▶ **Task brief**: All records shown below should be given again, character for character.

▶ **Source material**:
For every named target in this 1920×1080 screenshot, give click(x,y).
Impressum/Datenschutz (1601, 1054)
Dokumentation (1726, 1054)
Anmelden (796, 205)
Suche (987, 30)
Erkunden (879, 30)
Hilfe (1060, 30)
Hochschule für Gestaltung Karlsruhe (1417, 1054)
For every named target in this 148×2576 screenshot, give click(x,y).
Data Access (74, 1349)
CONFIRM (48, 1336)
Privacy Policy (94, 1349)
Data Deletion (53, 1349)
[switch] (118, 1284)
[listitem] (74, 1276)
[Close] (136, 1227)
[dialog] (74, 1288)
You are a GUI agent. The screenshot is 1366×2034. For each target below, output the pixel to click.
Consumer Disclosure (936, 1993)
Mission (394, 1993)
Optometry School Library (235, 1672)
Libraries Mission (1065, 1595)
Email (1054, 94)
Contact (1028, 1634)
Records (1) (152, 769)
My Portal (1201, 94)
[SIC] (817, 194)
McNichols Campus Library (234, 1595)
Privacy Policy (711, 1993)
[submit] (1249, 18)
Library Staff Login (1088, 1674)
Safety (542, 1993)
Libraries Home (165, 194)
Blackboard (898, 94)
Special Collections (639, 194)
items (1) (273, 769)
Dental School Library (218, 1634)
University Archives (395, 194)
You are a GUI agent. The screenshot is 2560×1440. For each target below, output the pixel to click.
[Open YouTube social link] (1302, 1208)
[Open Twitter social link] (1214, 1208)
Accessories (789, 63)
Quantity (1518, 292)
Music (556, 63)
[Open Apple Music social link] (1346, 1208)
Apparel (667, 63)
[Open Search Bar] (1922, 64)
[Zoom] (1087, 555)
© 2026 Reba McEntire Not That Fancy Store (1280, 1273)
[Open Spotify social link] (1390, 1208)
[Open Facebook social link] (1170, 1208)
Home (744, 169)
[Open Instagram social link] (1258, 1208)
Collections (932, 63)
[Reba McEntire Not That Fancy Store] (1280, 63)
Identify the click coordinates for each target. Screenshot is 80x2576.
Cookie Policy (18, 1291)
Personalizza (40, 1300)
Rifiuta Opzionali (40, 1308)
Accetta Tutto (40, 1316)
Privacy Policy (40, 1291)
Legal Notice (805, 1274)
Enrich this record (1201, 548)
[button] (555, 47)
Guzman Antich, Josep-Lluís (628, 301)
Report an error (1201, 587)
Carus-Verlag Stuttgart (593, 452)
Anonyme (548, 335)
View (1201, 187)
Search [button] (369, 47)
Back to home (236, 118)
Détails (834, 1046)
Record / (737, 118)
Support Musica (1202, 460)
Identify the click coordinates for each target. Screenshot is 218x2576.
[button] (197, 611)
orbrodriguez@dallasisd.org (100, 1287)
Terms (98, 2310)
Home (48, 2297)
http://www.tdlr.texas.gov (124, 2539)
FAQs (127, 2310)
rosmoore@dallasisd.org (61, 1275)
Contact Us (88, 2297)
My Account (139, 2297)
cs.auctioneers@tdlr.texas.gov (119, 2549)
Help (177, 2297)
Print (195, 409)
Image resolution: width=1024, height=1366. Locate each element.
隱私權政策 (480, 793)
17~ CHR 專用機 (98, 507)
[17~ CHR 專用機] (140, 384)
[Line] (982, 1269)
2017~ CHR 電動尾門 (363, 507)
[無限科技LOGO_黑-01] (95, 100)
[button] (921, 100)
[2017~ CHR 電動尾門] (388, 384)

▶ **Answer space**:
For every named target in this 1920×1080 screenshot, give click(x,y).
Impressum/Datenschutz (1601, 1054)
Dokumentation (1726, 1054)
Anmelden (796, 205)
Suche (987, 30)
Erkunden (879, 30)
Hilfe (1060, 30)
Hochschule für Gestaltung Karlsruhe (1417, 1054)
For every named target in this 148×2576 screenshot, give click(x,y).
Data Access (74, 1349)
CONFIRM (48, 1336)
Privacy Policy (94, 1349)
Data Deletion (53, 1349)
[switch] (118, 1284)
[listitem] (74, 1276)
[Close] (136, 1227)
[dialog] (74, 1288)
You are a GUI agent. The screenshot is 1366×2034. For each target below, output the pixel to click.
Consumer Disclosure (936, 1993)
Mission (394, 1993)
Optometry School Library (235, 1672)
Libraries Mission (1065, 1595)
Email (1054, 94)
Contact (1028, 1634)
Records (1) (152, 769)
My Portal (1201, 94)
[SIC] (817, 194)
McNichols Campus Library (234, 1595)
Privacy Policy (711, 1993)
[submit] (1249, 18)
Library Staff Login (1088, 1674)
Safety (542, 1993)
Libraries Home (165, 194)
Blackboard (898, 94)
Special Collections (639, 194)
items (1) (273, 769)
Dental School Library (218, 1634)
University Archives (395, 194)
You are a GUI agent. The screenshot is 2560×1440. For each target below, output the pixel to click.
[Open YouTube social link] (1302, 1208)
[Open Twitter social link] (1214, 1208)
Accessories (789, 63)
Quantity (1518, 292)
Music (556, 63)
[Open Apple Music social link] (1346, 1208)
Apparel (667, 63)
[Open Search Bar] (1922, 64)
[Zoom] (1087, 555)
© 2026 Reba McEntire Not That Fancy Store (1280, 1273)
[Open Spotify social link] (1390, 1208)
[Open Facebook social link] (1170, 1208)
Home (744, 169)
[Open Instagram social link] (1258, 1208)
Collections (932, 63)
[Reba McEntire Not That Fancy Store] (1280, 63)
Identify the click coordinates for each target. Screenshot is 80x2576.
Cookie Policy (18, 1291)
Personalizza (40, 1300)
Rifiuta Opzionali (40, 1308)
Accetta Tutto (40, 1316)
Privacy Policy (40, 1291)
Legal Notice (805, 1274)
Enrich this record (1201, 548)
[button] (555, 47)
Guzman Antich, Josep-Lluís (628, 301)
Report an error (1201, 587)
Carus-Verlag Stuttgart (593, 452)
Anonyme (548, 335)
View (1201, 187)
Search [button] (369, 47)
Back to home (236, 118)
Détails (834, 1046)
Record / (737, 118)
Support Musica (1202, 460)
Identify the click coordinates for each target. Screenshot is 218x2576.
[button] (197, 611)
orbrodriguez@dallasisd.org (100, 1287)
Terms (98, 2310)
Home (48, 2297)
http://www.tdlr.texas.gov (124, 2539)
FAQs (127, 2310)
rosmoore@dallasisd.org (61, 1275)
Contact Us (88, 2297)
My Account (139, 2297)
cs.auctioneers@tdlr.texas.gov (119, 2549)
Help (177, 2297)
Print (195, 409)
Image resolution: width=1024, height=1366. Locate each element.
隱私權政策 (480, 793)
17~ CHR 專用機 (98, 507)
[17~ CHR 專用機] (140, 384)
[Line] (982, 1269)
2017~ CHR 電動尾門 (363, 507)
[無限科技LOGO_黑-01] (95, 100)
[button] (921, 100)
[2017~ CHR 電動尾門] (388, 384)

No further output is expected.